As to the story itself, "Autocracy" takes place early in the war between Autobots and Decepticons, before Optimus Prime and Megatron had risen to their respective stations as the leaders of their tribes. Even so, "Autocracy" will show these two Cybertronians were pivotal forces in their planet's history. "This series focuses on Orion Pax, who will 'one day' become the Optimus Prime we all know and love. It also focuses on Megatron who's at the start of his own violent career," Metzen said. "Building on previous IDW storylines (like 'Chaos Theory' and 'Megatron: Origin'), 'Autocracy' shows these two titans at times in their lives before they became the characters we all grew up with. It shows how violent events and their own personal choices shaped the mighty leaders they would one day become. You could say that 'Autocracy' is the tale of how the war between the Autobots and Decepticons truly began."

"The thing I like about this story is that we get to glimpse a time even more ancient than when this story begins," Dille said. "And we're going to see a couple of things we never expected to see. We're also introducing some new characters."

"It essentially takes place a few 'years' after the events of 'Megatron:Origin,'" Metzen said, giving more background on the series' setting. "The Decepticons have spread terror and dissension across the world, and the government has become a lot colder and ruthless in how it responds to this rising threat. Orion, essentially a good cop -- who even stood up against the government decrying its corruption -- has also become a little hardened and embittered by the seemingly unwinnable war against terror.

"I'd say the issue of Orion's 'heart' -- and his fight to maintain a sense of hope and optimism for the future of his people -- is the core theme of 'Autocracy,'" Metzen continued. "How does this hard-edged 'policeman' become the super-heroic leader we all grew up with in the '80s? That's something we're very interested in pursuing."

"But let's be honest. This is Orion's low point," Dille said. "There's not a good side he can go to. There are just different kinds of bad. There's tyranny, anarchy and general malevolence. Its hard to be an angel in that world. Especially when you have a hole in your chest. In short, we're in a world that needs an Optimus Prime. Okay, I'll spill it. He's going to come out of this story very different than he went into it. Frankly, one of the cool things about doing this story is that it answers some questions that have been rolling around in my head for a long time."

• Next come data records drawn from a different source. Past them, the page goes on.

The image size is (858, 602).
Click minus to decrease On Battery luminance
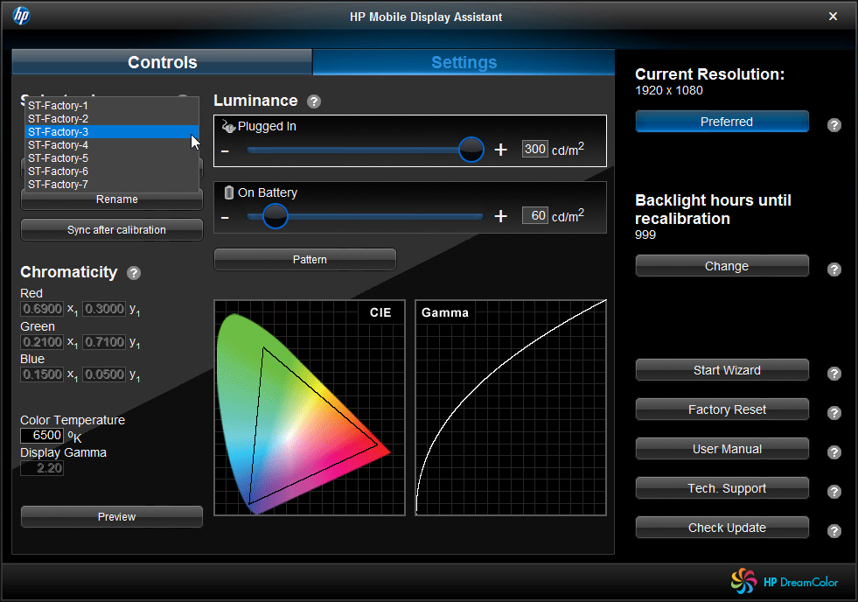pyautogui.click(x=225, y=216)
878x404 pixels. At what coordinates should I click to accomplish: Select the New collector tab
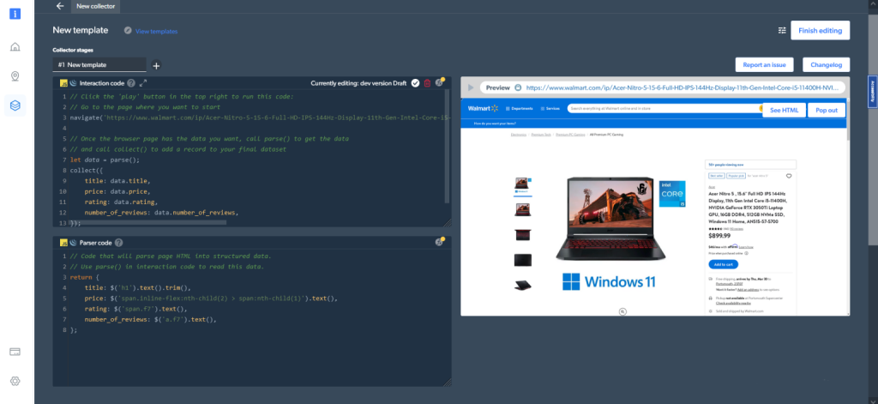95,6
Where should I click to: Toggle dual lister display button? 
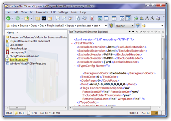click(x=114, y=18)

While the modern Megatron is clearly the main villain of "Transformers" -- he spent thirteen issues conquering and devastating Earth in "All Hail Megatron," and perpetrated no small number of devious dealings in the ongoing series -- at the time of "Autocracy" he is something different; he is a revolutionary, possibly a terrorist, but the morality is less clear cut. "As the story gets underway, it's clear that Megatron and his lackeys have become public enemy number one. The government sees them as subversive terrorists, while many in the broader population see them as heroic revolutionaries," Metzen said. "Remember at this time, the government itself is seen and a bit harsh on the common citizens.

"As always with Megatron, the core to him is the balance between his revolutionary ideals (which may be spot-on) and his tendency towards enacting them through brutality," he continued. "Sometimes fighting fire with fire burns everything you were fighting for in the first place! Guys like Orion Pax just hate that kinda thing."

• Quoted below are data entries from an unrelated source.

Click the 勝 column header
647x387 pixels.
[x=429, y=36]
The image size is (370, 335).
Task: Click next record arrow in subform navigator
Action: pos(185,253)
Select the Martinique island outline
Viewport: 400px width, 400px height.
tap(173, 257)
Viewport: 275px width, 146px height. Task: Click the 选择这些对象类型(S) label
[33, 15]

The series takes place before Optimus Prime -- then Orion Pax -- and Megatron rose to power

"Orion's dilemma is what to do when there are things worse than Megatron out there," Dille added.

Given the series' title, CBR News asked Metzen and Dille to elaborate on the structure of Cybertronian society at this point in "Transformers" history, and whether it operates as an autocracy, either effectively or literally. "As seen in 'Chaos Theory,' Cybertron was ruled by the Senate, with the Primes acting as 'generals' or 'top cops.' We know from IDW continuity that the Senate was assassinated by Soundwave at some point prior to the events of 'Autocracy' -- which allowed more power to go to the ruling Prime," Metzen said. "As 'Autocracy' begins, we see the current Prime, Zeta, has taken the reins of power. And he just may be more monstrous than any Decepticon..."

"Zeta is an interesting character," Dille said. "He's the kind of a leader you get when you'll do anything to preserve the status quo. One day, we'd love to do the story of Zeta's rise to power. He's an interesting guy in his own right."

In the throes of war, with even the heroes taking a more hardline stance, Metzen said the tone might be a shock to the system for some fans. "I'd warn readers right up-front that this tale does start off a little dark," he said. "The war against the Decepticons' terror has pushed everyone to their limits -- especially Orion Pax. But it's in these times where true heroes discover who they really are -- and how far they'll go to safeguard others.

"Readers may initially wonder, 'Where's the Optimus Prime I remember?' Our response is: 'He's coming.'"

"The thing readers have to remember is that this isn't Optimus Prime. This is Orion Pax," Dille said. "I've always thought of the Optimus we knew in G1 as being a little bit like John Wayne in 'The Searchers.' Peter Cullen's voice captured it perfectly. Gravitas. There was a sense of having actually 'peered into the abyss' to him. 'Autocracy' gives us a glimpse into the abyss. And, a glimpse of the shining city on the acropolis, too."

"Transformers: Autocracy" #1 is on sale now via Comixology, Comics+, and IDW's mobile apps.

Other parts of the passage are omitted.